◆ What to do
Only a single number is expected: how many lines of the data hold the word "will".

(Data extracted from a collection)

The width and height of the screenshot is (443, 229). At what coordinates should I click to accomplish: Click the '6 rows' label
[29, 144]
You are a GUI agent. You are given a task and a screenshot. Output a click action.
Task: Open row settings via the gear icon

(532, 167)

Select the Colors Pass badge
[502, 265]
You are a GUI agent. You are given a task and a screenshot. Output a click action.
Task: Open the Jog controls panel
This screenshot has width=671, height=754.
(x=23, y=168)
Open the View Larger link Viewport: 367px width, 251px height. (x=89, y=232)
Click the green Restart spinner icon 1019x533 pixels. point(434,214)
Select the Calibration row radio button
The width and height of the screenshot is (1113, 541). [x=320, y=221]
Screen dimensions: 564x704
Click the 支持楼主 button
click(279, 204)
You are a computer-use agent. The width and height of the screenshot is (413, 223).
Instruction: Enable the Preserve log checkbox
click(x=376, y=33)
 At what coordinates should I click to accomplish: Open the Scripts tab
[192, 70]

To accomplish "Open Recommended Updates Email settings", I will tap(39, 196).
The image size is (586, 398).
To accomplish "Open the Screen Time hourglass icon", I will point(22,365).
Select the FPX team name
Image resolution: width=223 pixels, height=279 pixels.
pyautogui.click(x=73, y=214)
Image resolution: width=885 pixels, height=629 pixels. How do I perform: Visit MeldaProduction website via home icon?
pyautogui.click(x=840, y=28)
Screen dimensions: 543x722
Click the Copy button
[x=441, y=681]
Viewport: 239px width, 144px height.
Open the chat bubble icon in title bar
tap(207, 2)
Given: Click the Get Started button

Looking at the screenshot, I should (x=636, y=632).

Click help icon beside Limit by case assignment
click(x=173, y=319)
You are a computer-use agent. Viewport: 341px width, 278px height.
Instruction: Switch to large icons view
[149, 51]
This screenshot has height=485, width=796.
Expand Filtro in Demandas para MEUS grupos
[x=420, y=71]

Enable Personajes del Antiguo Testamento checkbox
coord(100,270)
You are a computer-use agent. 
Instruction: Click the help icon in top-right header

◆ Result
2